# Picks and Bans
## General Information

Author: Patrick McNamee
Date: 11/25/2019

## Introduction

DOTA 2 has a drafting round before the game which can go to influence the outcomes of the game. Ideally, teams would be able to choose all the heros that would benefit them and ban all heros which would benefit the other team. However both teams are competiting against each other and trying to minimize the others gain while maximizing their own gain. The idea behind this notebook is to analyze previous matches to best predict future picks and bans. It is assumed that human players already now very subtle aspects of the game and their actions would best predict the optimal pick/ban strategy. Hence a bayesian statistics approach will be used to attempt to predict future moves to provide a team with more information by providing likely outcomes of draft choices.

## Data Engineering

First thing to do is to inport the data and them have the picks and bans drafting into a singular dataframe.


In [1]:
import pandas as pd

df = pd.read_csv(r'./international_raw_match_full.csv')
df = df['picks_bans']
df.head()
df.tail()

2936                                                  NaN
2937                                                  NaN
2938                                                  NaN
2939                                                  NaN
2940    [{'is_pick': False, 'hero_id': 89, 'team': 1, ...
Name: picks_bans, dtype: object

In [2]:
draft = eval(df.loc[0])
print(draft)
for i in range(len(draft)):
    print('Pick = %r\tTeam=%i' % (draft[i]['is_pick'], draft[i]['team']))

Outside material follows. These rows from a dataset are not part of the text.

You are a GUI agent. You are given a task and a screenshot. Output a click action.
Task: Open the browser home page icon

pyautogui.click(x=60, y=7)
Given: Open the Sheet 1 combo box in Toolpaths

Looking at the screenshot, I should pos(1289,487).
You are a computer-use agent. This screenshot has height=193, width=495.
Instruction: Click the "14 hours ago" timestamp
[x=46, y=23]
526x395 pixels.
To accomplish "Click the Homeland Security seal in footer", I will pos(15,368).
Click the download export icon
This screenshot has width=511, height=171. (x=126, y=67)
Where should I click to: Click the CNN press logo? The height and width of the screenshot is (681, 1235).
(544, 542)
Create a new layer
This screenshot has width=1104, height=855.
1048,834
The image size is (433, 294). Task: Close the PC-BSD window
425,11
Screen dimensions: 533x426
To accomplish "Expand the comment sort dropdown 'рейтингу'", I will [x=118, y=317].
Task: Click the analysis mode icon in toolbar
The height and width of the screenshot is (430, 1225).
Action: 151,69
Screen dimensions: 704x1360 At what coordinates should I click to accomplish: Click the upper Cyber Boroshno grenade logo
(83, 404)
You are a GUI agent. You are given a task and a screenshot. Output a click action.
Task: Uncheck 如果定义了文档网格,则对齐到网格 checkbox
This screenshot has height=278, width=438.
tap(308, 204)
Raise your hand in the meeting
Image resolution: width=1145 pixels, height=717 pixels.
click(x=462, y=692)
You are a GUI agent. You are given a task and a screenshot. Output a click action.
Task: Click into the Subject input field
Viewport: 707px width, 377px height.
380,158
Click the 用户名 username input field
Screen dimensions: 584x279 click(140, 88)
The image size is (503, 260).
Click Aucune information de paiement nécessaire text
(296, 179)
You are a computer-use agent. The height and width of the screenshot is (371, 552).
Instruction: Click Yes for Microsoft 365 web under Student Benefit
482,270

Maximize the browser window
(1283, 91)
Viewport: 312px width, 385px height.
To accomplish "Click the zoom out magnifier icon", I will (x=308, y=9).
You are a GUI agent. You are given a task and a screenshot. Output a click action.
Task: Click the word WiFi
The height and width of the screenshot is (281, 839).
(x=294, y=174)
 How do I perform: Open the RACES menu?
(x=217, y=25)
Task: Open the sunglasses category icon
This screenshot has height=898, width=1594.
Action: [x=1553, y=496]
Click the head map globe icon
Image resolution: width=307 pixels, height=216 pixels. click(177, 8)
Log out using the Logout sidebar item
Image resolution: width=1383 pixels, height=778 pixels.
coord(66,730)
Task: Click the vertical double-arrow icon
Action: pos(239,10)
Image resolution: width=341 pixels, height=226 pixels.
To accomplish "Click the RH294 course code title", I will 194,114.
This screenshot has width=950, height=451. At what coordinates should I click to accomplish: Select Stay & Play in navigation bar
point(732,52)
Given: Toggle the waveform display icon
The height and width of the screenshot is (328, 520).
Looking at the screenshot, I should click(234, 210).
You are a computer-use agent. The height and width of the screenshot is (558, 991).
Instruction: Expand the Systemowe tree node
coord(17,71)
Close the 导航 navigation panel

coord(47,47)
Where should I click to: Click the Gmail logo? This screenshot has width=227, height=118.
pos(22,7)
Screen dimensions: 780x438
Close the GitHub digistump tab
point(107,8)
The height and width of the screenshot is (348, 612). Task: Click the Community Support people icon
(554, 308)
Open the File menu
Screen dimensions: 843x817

[{'is_pick': False, 'hero_id': 52, 'team': 0, 'order': 0, 'ord': 0, 'match_id': 4986461644}, {'is_pick': False, 'hero_id': 97, 'team': 1, 'order': 1, 'ord': 1, 'match_id': 4986461644}, {'is_pick': False, 'hero_id': 55, 'team': 0, 'order': 2, 'ord': 2, 'match_id': 4986461644}, {'is_pick': False, 'hero_id': 73, 'team': 1, 'order': 3, 'ord': 3, 'match_id': 4986461644}, {'is_pick': False, 'hero_id': 58, 'team': 0, 'order': 4, 'ord': 4, 'match_id': 4986461644}, {'is_pick': False, 'hero_id': 103, 'team': 1, 'order': 5, 'ord': 5, 'match_id': 4986461644}, {'is_pick': True, 'hero_id': 91, 'team': 0, 'order': 6, 'ord': 6, 'match_id': 4986461644}, {'is_pick': True, 'hero_id': 66, 'team': 1, 'order': 7, 'ord': 7, 'match_id': 4986461644}, {'is_pick': True, 'hero_id': 57, 'team': 1, 'order': 8, 'ord': 8, 'match_id': 4986461644}, {'is_pick': True, 'hero_id': 19, 'team': 0, 'order': 9, 'ord': 9, 'match_id': 4986461644}, {'is_pick': False, 'hero_id': 82, 'team': 0, 'order': 10, 'ord': 10, 'match_id': 4

The first draft shows the drafting order, at least for this notebook. There are 3 bans groupings and 3 picking groupings with some alternations between teams on ordering. This ordering above is the draft order used in past international tournaments although there has been a shift so that there is more bans. Future work will have to modified to fit this new style but currently there is not enough data to use the new format.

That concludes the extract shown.